Berita

Bangkitkan Sektor Properti, REI Minta Pengurangan Pajak

Administrator | Selasa, 08 September 2020 - 09:16:27 WIB | dibaca: 311 pembaca

Foto: Istimewa

Setelah selama beberapa bulan mengalami tekanan berat, bisnis properti mulai menggeliat. Namun, bila dibandingkan posisi kuartal II 2019, kenaikan properti di kuartal II 2020 masih jauh ketimpangannya. Karena kondisi tersebut, Real Estate Indonesia (REI) meminta tambahan relaksasi untuk sektor properti ke pemerintah.

Wakil Ketua Umum DPP REI Hari Ganie mengatakan, sampai saat ini, REI terus berusaha melobi pemerintah untuk kembali memberikan relaksasi pajak. Antara lain dalam bentuk penghapusan PPh 21, pengurangan PPh Badan, Penurunan PPh final sewa dari 10% menjadi 5%, sampai penurunan PPh final transaksi dari 2,5% menjadi 1% berdasarkan nilai aktual transaksi dan bukan berdasarkan NJOP (nilai jual Objek Pajak).

"Kami berharap ada keringanan perpajakan termasuk pajak daerah, nilainya dipotong, pembayaran ditunda, ini sangat kami ajukan, serta pengurangan biaya operasional mall, hotel, kantor, listrik, PDAM, kami minta diberikan stimulus oleh pemerintah. Kami sudah buat surat ke Presiden, Kementerian Keuangan, Kementerian Koordinator bidang Ekonomi, Kadin, dan Apindo," ujarnya dalam diskusi Investasi dan Promosi Properti saat Pandemi, Selasa (2/9/2020).

Hari menambahkan, sebelum ada pandemi Covid-19, industri properti dalam 3-5 tahun terakhir kondisinya sedang tidak baik. Ditambah masa PSBB selama empat bulan kemarin merupakan pukulan yang sangat berat bagi para pelaku industri properti. Penjualan bisa dikatakan tidak menghasilkan pendapatan, sementara pengembang tetap harus menanggung beban dari sisi pengeluaran. Alhasil, rumah komersial turun 50% penjualannya, perkantoran turun 70%-75%, mal 85%, bahkan hotel anjlok hingga 90%-95%.

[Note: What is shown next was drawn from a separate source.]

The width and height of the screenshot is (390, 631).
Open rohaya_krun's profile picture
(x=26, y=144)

"Jangan melihat sektor properti sebagai sektor yang glamour, lihat properti secara komprehensif secara utuh yang punya peran strategis membangun Indonesia. Properti berikan kontribusi 2,7% ke PDB, ini kalah jauh dari negara tetangga yang bisa belasan sampai puluhan persen. Ini ada yang salah karena banyaknya hambatan dan kendala, harapan kami bisa ditingkatkan ke 10%. Apalagi, properti sektor yang 100% menggunakan konten lokal, sektor padat karya yang menyerap 30 juta tenaga kerja, yakni 19 juta dari sektor langsung dan 11 juta yang tidak langsung, dan 174 industri terkait, jadi perannya sangat strategis," jelasnya.

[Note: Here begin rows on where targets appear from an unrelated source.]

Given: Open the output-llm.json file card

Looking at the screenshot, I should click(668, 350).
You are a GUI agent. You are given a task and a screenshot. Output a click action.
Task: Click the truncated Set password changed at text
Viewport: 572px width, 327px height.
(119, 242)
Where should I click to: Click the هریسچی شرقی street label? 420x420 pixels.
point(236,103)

Di sisi lain, dalam kondisi pandemi, diakuinya banyak daya beli masyarakat yang turun termasuk dalam hal residensial, bahkan hingga setengahnya. Dari data properti disebutkan bahwa terjadi pergeseran daya beli dari yang biasanya mampu membeli rumah di harga Rp 1 miliar sekarang hanya menjadi Rp 500 juta, begitu juga yang dari Rp 500 juta menjadi Rp 300 juta. Sehingga, segmen perumahan bagi masyarakat berpenghasilan rendah (MBR) yang dibawah Rp 300 juta laku keras. Tak heran, banyak pengembang skala besar melirik pembangunan rumah di kelas MBR.